## Exercise details
Scan the records that follow, and whenever a line has the word "delete", copy it.

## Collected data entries
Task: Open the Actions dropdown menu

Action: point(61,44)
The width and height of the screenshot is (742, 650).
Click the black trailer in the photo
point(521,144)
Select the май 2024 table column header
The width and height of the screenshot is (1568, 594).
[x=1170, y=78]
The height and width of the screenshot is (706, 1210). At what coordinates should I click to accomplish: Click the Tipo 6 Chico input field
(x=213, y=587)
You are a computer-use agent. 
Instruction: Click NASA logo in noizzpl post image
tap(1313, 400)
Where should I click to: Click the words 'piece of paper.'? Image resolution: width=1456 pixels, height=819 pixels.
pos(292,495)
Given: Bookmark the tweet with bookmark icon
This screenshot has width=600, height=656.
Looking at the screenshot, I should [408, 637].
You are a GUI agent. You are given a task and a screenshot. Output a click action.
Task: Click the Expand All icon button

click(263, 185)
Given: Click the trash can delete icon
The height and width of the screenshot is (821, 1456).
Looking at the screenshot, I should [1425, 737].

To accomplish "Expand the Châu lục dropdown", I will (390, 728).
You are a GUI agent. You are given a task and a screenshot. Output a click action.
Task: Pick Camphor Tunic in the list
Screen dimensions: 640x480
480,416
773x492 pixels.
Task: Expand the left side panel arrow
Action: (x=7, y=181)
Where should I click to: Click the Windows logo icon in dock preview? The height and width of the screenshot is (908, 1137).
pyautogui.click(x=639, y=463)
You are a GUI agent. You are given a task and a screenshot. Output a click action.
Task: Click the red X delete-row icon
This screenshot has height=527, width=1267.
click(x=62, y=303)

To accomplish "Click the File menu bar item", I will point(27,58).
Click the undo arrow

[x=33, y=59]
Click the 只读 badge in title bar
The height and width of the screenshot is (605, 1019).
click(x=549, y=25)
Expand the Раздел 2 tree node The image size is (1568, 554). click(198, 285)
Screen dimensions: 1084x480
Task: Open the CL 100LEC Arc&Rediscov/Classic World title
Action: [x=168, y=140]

## Exercise answer
Given: Click the trash can delete icon
Task: Click the red X delete-row icon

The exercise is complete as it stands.